If for example this is set to ONE, with a replication factor of 3, the coordinator will ask three nodes to store the data and will return a success status upon receiving the first success response from any of these three nodes. This, in the worst case, may mean that the other two nodes have failed to write the data. This is not something which happens normally but in a large system, with a lot of nodes and a lot of data flying around, things may go wrong.

We can use the consistency level to adjust a trade-off between performance (lower consistency level = faster response time) vs. reliability (higher consistency level = prevent corrupt write).

Read Consistency

Same as what we have for write operations, we can specify the same thing when reading data. When data is written in Cassandra, it will be written to more than one node (Refer to this and this post). Now when we want to read the data back, how should we proceed? Which of those nodes should be contacted and what if some of the contacted nodes doesn't return a response?

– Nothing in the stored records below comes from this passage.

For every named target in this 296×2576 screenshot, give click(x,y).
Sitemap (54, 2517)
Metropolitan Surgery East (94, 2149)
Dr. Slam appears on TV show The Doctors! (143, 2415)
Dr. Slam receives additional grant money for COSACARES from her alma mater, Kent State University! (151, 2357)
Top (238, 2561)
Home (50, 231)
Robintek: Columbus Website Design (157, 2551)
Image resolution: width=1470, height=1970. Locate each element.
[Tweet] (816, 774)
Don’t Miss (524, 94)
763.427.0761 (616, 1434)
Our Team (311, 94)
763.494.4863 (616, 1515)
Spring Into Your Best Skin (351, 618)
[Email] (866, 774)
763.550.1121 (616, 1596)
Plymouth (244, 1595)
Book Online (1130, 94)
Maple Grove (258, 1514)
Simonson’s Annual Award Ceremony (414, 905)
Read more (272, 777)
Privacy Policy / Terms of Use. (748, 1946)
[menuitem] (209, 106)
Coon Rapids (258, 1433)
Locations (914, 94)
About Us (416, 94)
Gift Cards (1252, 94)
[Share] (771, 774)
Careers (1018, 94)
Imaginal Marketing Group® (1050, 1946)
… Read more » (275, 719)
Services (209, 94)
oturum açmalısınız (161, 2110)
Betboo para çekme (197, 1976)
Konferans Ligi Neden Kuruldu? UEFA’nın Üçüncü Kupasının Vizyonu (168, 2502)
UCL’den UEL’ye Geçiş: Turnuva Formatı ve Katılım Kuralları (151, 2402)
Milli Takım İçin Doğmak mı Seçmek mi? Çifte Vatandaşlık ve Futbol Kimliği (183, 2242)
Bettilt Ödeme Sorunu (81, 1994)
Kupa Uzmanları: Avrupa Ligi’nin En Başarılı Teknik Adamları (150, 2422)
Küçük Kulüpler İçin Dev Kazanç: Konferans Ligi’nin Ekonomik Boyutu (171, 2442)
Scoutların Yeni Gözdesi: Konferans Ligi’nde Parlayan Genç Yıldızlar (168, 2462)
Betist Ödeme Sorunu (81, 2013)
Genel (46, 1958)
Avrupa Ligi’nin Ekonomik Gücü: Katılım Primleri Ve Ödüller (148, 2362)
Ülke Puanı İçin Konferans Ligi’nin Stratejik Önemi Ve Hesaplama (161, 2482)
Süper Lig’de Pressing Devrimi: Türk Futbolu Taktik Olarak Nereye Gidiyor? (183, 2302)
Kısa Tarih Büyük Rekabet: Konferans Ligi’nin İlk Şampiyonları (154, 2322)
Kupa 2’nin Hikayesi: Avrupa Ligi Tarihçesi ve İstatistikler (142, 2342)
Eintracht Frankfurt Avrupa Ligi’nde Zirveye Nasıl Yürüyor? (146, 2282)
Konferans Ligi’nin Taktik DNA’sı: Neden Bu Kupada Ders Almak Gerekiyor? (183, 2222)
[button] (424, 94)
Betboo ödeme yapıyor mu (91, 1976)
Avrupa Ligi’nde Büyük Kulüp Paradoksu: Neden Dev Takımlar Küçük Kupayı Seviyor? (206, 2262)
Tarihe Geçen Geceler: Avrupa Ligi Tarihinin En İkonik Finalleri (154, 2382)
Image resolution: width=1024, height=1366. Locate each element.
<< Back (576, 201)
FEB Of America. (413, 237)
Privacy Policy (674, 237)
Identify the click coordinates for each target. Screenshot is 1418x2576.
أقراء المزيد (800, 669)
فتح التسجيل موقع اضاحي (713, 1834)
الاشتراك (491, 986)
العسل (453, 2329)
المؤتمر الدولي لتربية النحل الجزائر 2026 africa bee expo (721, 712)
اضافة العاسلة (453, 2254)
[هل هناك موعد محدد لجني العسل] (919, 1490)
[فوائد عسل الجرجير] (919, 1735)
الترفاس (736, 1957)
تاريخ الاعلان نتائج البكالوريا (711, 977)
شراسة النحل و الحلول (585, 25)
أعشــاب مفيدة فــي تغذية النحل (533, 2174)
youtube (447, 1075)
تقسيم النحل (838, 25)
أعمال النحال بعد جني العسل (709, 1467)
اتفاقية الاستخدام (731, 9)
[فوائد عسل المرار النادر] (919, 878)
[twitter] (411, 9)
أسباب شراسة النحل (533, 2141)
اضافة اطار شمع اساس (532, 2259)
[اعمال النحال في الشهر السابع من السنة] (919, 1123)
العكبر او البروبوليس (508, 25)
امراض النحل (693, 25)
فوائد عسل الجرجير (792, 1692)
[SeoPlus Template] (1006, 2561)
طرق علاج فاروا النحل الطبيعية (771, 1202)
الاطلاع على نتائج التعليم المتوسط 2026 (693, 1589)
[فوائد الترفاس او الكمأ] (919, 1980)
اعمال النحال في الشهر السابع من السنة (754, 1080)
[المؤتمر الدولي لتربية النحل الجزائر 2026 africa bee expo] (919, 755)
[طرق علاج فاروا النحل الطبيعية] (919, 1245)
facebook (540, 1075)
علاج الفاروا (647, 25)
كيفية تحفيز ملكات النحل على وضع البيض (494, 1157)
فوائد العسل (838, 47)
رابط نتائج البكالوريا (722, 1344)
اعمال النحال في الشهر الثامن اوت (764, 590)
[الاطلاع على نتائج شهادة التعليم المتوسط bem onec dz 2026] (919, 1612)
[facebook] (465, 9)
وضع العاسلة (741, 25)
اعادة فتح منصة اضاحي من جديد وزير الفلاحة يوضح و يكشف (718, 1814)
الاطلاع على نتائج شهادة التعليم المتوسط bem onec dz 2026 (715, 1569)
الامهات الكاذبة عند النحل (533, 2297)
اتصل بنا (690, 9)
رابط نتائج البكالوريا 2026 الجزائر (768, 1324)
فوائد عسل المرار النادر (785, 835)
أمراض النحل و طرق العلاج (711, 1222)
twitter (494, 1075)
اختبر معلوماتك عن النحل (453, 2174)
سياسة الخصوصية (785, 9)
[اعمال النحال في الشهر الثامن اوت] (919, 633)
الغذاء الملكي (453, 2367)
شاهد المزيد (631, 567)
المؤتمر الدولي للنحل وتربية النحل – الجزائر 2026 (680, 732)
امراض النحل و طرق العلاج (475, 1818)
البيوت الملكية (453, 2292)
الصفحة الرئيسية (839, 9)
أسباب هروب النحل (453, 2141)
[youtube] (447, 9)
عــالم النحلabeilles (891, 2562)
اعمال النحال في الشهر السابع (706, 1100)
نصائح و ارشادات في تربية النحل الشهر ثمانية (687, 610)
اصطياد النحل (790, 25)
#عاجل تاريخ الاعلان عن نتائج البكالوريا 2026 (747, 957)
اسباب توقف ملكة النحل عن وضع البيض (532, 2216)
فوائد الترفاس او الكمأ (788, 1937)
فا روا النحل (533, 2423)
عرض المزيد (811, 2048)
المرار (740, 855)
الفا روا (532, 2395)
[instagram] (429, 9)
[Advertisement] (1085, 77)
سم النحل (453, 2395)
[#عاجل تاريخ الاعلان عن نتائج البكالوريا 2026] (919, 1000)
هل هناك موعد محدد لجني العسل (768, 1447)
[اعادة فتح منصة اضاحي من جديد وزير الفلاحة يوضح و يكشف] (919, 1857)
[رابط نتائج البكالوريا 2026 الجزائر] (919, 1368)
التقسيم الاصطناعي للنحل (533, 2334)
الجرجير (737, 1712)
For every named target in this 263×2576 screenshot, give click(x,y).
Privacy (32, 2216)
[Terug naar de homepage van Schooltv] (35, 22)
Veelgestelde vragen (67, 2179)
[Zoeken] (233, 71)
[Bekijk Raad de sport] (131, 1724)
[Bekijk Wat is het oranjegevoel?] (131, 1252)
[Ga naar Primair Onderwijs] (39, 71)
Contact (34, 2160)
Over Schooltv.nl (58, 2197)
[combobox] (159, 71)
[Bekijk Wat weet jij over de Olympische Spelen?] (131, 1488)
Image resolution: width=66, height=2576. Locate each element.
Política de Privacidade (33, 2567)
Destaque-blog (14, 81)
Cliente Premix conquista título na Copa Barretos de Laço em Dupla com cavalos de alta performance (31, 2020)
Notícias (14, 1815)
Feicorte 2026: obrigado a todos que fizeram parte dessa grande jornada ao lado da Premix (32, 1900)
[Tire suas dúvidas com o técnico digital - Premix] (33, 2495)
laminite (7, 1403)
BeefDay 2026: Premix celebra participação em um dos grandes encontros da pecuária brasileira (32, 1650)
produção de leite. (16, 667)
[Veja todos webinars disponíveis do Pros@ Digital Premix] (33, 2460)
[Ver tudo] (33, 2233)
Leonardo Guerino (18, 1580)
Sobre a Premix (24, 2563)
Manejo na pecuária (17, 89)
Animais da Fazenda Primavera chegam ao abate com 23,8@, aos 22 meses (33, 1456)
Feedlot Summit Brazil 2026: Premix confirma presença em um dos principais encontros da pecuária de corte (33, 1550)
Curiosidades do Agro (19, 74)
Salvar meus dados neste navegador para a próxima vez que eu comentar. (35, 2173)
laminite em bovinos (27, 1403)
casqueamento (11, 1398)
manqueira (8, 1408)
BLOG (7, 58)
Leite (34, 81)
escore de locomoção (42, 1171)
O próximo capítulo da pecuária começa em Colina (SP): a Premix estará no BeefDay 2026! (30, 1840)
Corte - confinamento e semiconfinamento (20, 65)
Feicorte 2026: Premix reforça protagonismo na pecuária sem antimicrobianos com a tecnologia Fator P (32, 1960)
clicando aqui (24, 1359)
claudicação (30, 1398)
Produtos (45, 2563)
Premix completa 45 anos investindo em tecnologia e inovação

The Read Consistency Level determines how the coordinator node should respond to the cases where some of the nodes, don't reply a READ request or reply too late. For example, if Read Consistency is set to ALL, this means that coordinator should wait to get a response from all replicas. This will provide the highest level of reliability but the lowest performance. You can set it to TWO or THREE so coordinator will wait for two or three nearest replicas to return a response.

Example

Above figure shows a cluster with 12 nodes and a replication factor of 3. This means that each row of data will be written to 3 nodes (R1, R2 and R3 in this figure). When a client asks the coordinator (Node 10) to read data with Consistency Level of ONE, it contacts the nearest node (R1) for the data. In the background, it will make sure R2 and R3 have the most recent data and if not, a read repair operation will be initiated.

Handling Inconsistency

If a coordinator gets different data from different replicas, which one should it pick? The answer is, Cassandra timestamps all the data so the coordinator can easily determine the most recent data which will be returned to the client. Also after this happens, the coordinator will start a read repair process in the background to make sure all replicas have up to date data.